Une des forces de cet essai est aussi, on le voit à propos de l’Allemagne, d’asseoir cette rigoureuse histoire économique sur une vision réaliste du contexte géopolitique européen et mondial. Mais pas seulement. Il intègre totalement à sa réflexion la transition énergétique qui passera par une « révolution industrielle, laquelle nécessite une nouvelle économie politique ». C’est très fort, c’est vigoureux, nourri par l’expérience économique et financière d’Yves Perrier ainsi que sa réflexion sur les transformations induites par la transition énergétique. Son plaidoyer en faveur de la réindustrialisation du pays prend au sérieux l’avertissement de Thierry Breton lorsqu’il déclare qu’« il est vital de maintenir en Europe une base industrielle solide, en particulier dans les secteurs essentiels pour l’avenir », poursuivant : « Le destin de l’Europe est entre nos mains. » Il s’accorde également avec la volonté de Bruno Le Maire voulant faire de la France « la première nation industrielle verte d’Europe ». L’analyse des causes du déclin industriel français est absolument en phase avec l’analyse que fait Nicolas Dufourcq, à partir des témoignages et des recommandations qu’il a recueillis en 2021, dans La Désindustrialisation de la France. Dans le chapitre 3, « Capitalisme : le temps de la réforme » – où Yves Perrier est au cœur de son expertise –, le tableau des limites du capitalisme financier et de la nécessité de sa réforme est éclairant et convaincant. Fait remarquable : sur ce point névralgique, il est en phase avec ce qu’a écrit Jacques de Larosière, l’ancien directeur général du FMI, en 2021, dans Quarante ans d’égarements économiques. On pourrait citer Éric Lombard – qui, dans son dernier livre, se dit en accord avec Thomas Piketty ! –, pour critiquer les taux de rendement trop élevés exigés par les investisseurs[1]. Ou encore Joseph Stiglitz, Prix Nobel d’économie qui, dans un ouvrage paru en 2019, nous prévient : « Nous devons maintenant réécrire à nouveau les règles afin que notre économie serve mieux notre société[2]. » Il est frappant de voir que des personnes aussi différentes, aussi remarquables, nourries d’expériences d’aussi haut niveau se rejoignent sur les mêmes urgences. Et encourageant !

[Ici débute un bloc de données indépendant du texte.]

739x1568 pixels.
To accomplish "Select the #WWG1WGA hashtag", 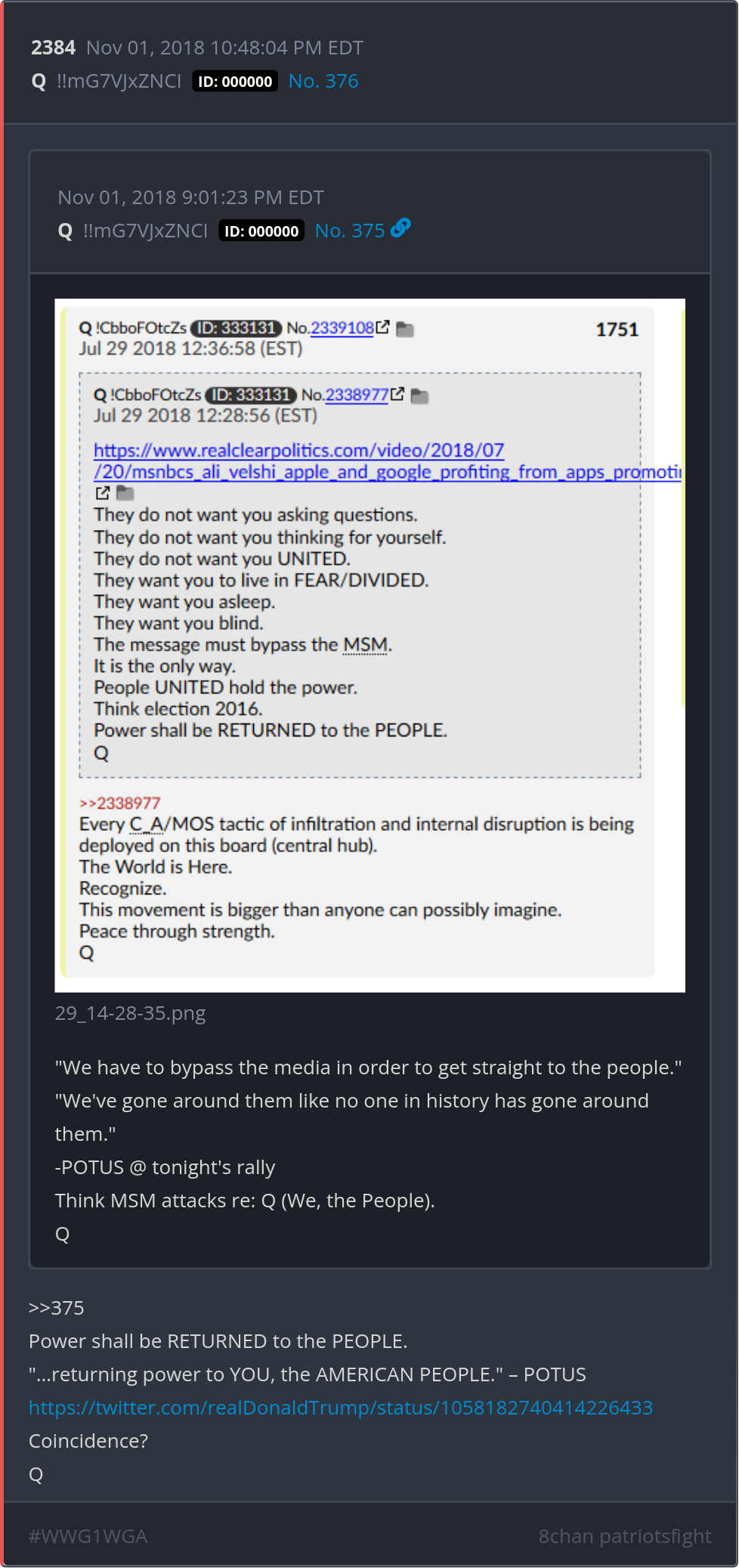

Et maintenant ? Il faut souhaiter que chacune des composantes du pacte proposé soit lue et débattue, et qu’elle ait des suites concrètes. Le nouvel équilibre à atteindre État-entreprises-marchés financiers. Très bien ! Mais comment y parvenir et dompter les forces qui s’y opposeront ? L’encadrement de l’économie de marché par des politiques industrielles et par une planification : il faut préciser sous quelles formes. Même remarque sur la réforme de l’État, la réforme de la protection sociale, la recréation d’un capitalisme responsable au service du pays, les réformes proposées pour l’actionnariat et la gouvernance des entreprises, et bien sûr la discipline de « marché/climat ». Sans jamais oublier les évidences de base : la France doit travailler plus, et investir davantage dans la formation. Tout cela, et les auteurs font bien de le rappeler tout au long de l’ouvrage, n’est crédible que dans un cadre européen conçu de façon plus réaliste au sein duquel notre pays devra défendre vigoureusement ses intérêts, ce qui imposera de les avoir plus clairement redéfinis. De belles controverses en vue ! Ensuite, il faudra trouver des relais et des points d’appui en Europe et au sein même des institutions européennes. Impossible ? Je ne le pense pas. L’approche à laquelle Yves Perrier apporte tout le poids de son expérience et de sa réflexion gagne du terrain. Il n’est que de voir les réactions européennes à l’Inflation Reduction Act (IRA) américain et à ses 369 milliards de dollars. L’IRA produira peut-être ce que les 20 milliards de sanctions iniques imposées à des banques européennes par le gouvernement américain n’avaient pas suffi à déclencher ! Après les lamentations contre un nouveau « protectionnisme », s’imposera la nécessité pour l’Europe d’imiter les États-Unis en défendant plus fermement ses intérêts.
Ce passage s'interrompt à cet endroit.